End of the Off Season

So, it's been awhile. I'm terrible at updating blogs. It's something I'm working on. Hopefully, with the end of my Off-Season will come the end of not updating this blog. This was supposed to keep me in check, let me rant, let me pretend I have sage advice, and let me put things out into the world.
It's funny, I'm now two seasons through triathlons and I feel like I still know absolutely nothing. Even so, people trust me to instruct others! (I know, I get to ruin other peoples' race lives as well!)

I took up co-leading the club's Masters Swim group. I'm one of eight co-leads/coaches for the group and I probably have less experience swimming than anyone else on deck. I feel like a fraud up there most days. As if anyone should listen to me. I'm giving pointers to some folks who swam in high school. What the hell do I know? Oddly though, I'm not half bad at it and I really enjoy it. I think all coaches are just bullshit artists anyhow. Which is why I think I am able to also pick up volunteering as a co-lead for the Half Ironman Training Program for the club as well. I've run one Half Ironman. ONE. And I didn't run it well. At all. Like, seriously. I was the slowest of our group that went down to Augusta to do it. I also managed to sprain my ankle going into T1 and didn't realize it until after I crossed the finish line. I love endorphins!

This is me now though. Passing on the little knowledge I've gained in two years. Hopefully helping others continue on smoothly where I faltered. Hopefully learning more myself from seeing everything from the other side. And somehow managing to get in my own training!

I have an "A" race this coming year. It's the only race I have on my schedule. I'm trying to figure out what races I want to set up around it. That race is Ironman Lake Placid. I'm terrified and I feel like I've already ruined my shot at it.

I took an entire month off with very little activity. I burned myself out over this past season and needed to reboot. I feel like I'm starting at zero. I'm not, but I'm neurotic. I'm no where near where I wanted to be at this point. I gained 12 points in 3 months.
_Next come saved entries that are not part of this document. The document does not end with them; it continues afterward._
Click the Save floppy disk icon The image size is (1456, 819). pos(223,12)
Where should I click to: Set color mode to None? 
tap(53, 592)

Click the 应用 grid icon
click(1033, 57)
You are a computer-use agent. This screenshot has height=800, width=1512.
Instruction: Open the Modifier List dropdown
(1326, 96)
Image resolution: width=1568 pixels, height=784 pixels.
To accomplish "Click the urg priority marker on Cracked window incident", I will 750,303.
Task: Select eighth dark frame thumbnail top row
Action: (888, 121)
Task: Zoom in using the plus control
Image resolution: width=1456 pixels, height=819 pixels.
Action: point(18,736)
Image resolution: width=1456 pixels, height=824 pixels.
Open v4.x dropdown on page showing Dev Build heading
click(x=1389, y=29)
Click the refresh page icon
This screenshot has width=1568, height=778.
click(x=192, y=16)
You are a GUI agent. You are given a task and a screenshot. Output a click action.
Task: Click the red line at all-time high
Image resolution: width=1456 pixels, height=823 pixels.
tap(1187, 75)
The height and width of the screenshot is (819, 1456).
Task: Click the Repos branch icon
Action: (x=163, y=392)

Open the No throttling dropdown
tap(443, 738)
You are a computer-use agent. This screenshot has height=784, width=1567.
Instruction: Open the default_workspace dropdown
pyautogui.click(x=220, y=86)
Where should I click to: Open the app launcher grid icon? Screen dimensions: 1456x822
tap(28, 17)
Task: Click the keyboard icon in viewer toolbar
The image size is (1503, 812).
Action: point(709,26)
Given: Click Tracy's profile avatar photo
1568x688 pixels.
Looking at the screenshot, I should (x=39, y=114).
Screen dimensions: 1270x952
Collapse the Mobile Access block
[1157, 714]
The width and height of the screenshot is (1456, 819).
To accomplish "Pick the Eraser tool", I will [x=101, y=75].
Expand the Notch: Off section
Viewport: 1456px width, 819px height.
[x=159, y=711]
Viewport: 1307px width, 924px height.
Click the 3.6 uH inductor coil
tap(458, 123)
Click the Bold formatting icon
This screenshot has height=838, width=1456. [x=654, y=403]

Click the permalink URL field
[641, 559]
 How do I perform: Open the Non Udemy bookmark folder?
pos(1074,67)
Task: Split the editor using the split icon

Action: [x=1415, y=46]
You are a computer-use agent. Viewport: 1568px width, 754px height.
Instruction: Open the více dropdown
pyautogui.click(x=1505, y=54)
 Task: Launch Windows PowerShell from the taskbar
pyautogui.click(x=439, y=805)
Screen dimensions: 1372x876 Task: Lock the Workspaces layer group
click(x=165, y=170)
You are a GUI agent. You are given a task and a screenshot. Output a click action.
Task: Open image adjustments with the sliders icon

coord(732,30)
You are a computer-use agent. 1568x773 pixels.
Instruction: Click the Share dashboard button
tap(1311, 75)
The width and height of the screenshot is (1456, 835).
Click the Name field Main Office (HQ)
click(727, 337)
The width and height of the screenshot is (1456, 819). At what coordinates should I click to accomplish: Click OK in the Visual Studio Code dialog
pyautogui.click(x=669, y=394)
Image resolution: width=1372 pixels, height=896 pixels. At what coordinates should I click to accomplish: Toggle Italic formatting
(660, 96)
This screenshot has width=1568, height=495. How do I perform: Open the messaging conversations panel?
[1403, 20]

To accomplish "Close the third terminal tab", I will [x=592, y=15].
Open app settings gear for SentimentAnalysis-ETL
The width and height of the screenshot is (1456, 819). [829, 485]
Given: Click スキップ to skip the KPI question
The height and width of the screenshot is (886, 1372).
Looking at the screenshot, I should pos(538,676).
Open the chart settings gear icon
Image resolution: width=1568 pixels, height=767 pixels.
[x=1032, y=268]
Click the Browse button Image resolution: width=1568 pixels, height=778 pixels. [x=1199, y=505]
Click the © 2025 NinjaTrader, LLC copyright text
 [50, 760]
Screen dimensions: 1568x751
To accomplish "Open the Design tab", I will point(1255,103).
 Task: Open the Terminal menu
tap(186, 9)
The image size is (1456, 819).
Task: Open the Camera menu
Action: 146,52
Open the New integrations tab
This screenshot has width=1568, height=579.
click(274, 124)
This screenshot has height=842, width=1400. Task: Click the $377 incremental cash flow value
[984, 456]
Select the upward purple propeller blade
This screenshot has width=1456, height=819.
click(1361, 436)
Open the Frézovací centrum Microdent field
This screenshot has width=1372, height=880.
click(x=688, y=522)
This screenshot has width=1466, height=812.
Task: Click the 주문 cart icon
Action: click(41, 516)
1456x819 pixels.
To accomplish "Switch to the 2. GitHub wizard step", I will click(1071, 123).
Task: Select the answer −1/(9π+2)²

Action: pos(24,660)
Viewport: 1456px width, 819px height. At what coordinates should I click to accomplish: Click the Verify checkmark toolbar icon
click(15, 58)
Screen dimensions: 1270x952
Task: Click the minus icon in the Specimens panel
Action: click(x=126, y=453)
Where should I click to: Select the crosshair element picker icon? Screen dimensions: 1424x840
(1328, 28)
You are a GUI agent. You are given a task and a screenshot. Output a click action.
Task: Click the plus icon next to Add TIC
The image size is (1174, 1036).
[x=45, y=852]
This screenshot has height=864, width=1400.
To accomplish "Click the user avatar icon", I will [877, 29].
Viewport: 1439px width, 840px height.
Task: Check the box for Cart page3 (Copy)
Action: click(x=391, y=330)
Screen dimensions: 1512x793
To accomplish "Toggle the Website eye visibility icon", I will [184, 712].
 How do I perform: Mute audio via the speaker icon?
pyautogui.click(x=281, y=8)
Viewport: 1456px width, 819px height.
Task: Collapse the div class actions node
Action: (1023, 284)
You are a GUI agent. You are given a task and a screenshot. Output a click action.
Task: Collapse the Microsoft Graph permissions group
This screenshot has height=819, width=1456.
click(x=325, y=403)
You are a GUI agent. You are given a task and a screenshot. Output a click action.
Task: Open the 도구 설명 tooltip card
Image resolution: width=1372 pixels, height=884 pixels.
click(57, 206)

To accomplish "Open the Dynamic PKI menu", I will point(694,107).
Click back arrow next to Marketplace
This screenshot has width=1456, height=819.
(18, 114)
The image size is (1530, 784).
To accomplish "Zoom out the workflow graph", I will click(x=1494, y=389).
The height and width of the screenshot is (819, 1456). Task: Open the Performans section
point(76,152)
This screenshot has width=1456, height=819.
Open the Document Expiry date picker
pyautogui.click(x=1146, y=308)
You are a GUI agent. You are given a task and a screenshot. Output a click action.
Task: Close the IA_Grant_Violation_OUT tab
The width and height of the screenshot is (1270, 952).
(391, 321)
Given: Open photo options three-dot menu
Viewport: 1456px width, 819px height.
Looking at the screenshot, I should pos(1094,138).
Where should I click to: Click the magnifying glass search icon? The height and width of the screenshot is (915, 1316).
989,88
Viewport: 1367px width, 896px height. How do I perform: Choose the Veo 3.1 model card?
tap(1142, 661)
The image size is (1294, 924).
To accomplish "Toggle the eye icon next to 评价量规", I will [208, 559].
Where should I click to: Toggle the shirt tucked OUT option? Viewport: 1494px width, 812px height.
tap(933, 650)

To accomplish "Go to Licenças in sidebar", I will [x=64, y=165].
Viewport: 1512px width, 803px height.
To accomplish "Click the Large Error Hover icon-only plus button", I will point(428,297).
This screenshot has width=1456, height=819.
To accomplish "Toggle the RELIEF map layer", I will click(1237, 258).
That's crazy. I don't really feel bad about it. I think I did what I needed to do to get myself to a point where I could come back and get to training again. But my little roll is redeveloping on my back and I was really happy to see that go over the course of 2012. I know it won't be around long, but still.

So, it's the end of my Off-Season. It's time to get back into REAL training. It's time to kick it up a notch and remind my body what pain and suffering is and how much it likes it. It's also time to make sure Cat can't catch me!

This disjointed post brought to you by my brain.